STATED PROBLEM — Revise the records below by changing each "Image resolution:" to "Screen resolution:", keeping all other text the same.

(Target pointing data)
** Begin **

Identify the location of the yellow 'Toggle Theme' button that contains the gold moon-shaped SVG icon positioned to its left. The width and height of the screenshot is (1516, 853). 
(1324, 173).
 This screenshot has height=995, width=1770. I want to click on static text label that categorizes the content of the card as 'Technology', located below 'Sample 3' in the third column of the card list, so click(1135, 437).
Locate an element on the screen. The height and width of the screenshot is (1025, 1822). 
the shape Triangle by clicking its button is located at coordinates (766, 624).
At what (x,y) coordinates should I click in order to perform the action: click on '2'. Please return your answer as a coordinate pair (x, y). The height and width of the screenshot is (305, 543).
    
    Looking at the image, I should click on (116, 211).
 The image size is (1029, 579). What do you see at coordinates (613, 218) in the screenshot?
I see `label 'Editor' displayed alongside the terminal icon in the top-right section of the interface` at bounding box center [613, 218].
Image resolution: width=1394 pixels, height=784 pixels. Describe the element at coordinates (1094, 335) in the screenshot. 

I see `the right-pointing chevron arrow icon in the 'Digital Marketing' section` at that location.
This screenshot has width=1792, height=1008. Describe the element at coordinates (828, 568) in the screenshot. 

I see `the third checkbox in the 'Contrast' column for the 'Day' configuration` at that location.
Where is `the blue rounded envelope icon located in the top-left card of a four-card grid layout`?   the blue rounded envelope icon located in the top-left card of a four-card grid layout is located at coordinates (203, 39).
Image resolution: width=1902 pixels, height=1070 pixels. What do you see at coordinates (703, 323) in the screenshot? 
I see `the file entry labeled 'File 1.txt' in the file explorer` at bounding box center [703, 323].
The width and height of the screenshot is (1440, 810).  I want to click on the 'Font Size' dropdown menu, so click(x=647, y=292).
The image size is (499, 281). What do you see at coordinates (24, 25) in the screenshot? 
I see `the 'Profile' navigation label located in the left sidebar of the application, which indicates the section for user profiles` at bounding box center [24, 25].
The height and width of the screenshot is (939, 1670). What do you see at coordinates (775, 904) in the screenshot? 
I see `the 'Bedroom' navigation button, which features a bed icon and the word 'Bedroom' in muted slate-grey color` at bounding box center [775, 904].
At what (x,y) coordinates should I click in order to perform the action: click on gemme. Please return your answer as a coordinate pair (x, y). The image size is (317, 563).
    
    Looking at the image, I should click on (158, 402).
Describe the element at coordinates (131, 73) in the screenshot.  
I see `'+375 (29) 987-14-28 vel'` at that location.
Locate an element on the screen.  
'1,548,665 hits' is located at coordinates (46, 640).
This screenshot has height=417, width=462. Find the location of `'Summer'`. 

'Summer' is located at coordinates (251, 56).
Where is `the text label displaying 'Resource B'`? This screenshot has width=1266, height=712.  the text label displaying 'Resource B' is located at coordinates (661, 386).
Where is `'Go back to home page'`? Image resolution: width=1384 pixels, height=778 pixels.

** End **

FINISHED EXERCISE —
Identify the location of the yellow 'Toggle Theme' button that contains the gold moon-shaped SVG icon positioned to its left. The width and height of the screenshot is (1516, 853). 
(1324, 173).
 This screenshot has height=995, width=1770. I want to click on static text label that categorizes the content of the card as 'Technology', located below 'Sample 3' in the third column of the card list, so click(1135, 437).
Locate an element on the screen. The height and width of the screenshot is (1025, 1822). 
the shape Triangle by clicking its button is located at coordinates (766, 624).
At what (x,y) coordinates should I click in order to perform the action: click on '2'. Please return your answer as a coordinate pair (x, y). The height and width of the screenshot is (305, 543).
    
    Looking at the image, I should click on (116, 211).
 The image size is (1029, 579). What do you see at coordinates (613, 218) in the screenshot?
I see `label 'Editor' displayed alongside the terminal icon in the top-right section of the interface` at bounding box center [613, 218].
Screen resolution: width=1394 pixels, height=784 pixels. Describe the element at coordinates (1094, 335) in the screenshot. 

I see `the right-pointing chevron arrow icon in the 'Digital Marketing' section` at that location.
This screenshot has width=1792, height=1008. Describe the element at coordinates (828, 568) in the screenshot. 

I see `the third checkbox in the 'Contrast' column for the 'Day' configuration` at that location.
Where is `the blue rounded envelope icon located in the top-left card of a four-card grid layout`?   the blue rounded envelope icon located in the top-left card of a four-card grid layout is located at coordinates (203, 39).
Screen resolution: width=1902 pixels, height=1070 pixels. What do you see at coordinates (703, 323) in the screenshot? 
I see `the file entry labeled 'File 1.txt' in the file explorer` at bounding box center [703, 323].
The width and height of the screenshot is (1440, 810).  I want to click on the 'Font Size' dropdown menu, so click(x=647, y=292).
The image size is (499, 281). What do you see at coordinates (24, 25) in the screenshot? 
I see `the 'Profile' navigation label located in the left sidebar of the application, which indicates the section for user profiles` at bounding box center [24, 25].
The height and width of the screenshot is (939, 1670). What do you see at coordinates (775, 904) in the screenshot? 
I see `the 'Bedroom' navigation button, which features a bed icon and the word 'Bedroom' in muted slate-grey color` at bounding box center [775, 904].
At what (x,y) coordinates should I click in order to perform the action: click on gemme. Please return your answer as a coordinate pair (x, y). The image size is (317, 563).
    
    Looking at the image, I should click on (158, 402).
Describe the element at coordinates (131, 73) in the screenshot.  
I see `'+375 (29) 987-14-28 vel'` at that location.
Locate an element on the screen.  
'1,548,665 hits' is located at coordinates (46, 640).
This screenshot has height=417, width=462. Find the location of `'Summer'`. 

'Summer' is located at coordinates (251, 56).
Where is `the text label displaying 'Resource B'`? This screenshot has width=1266, height=712.  the text label displaying 'Resource B' is located at coordinates (661, 386).
Where is `'Go back to home page'`? Screen resolution: width=1384 pixels, height=778 pixels.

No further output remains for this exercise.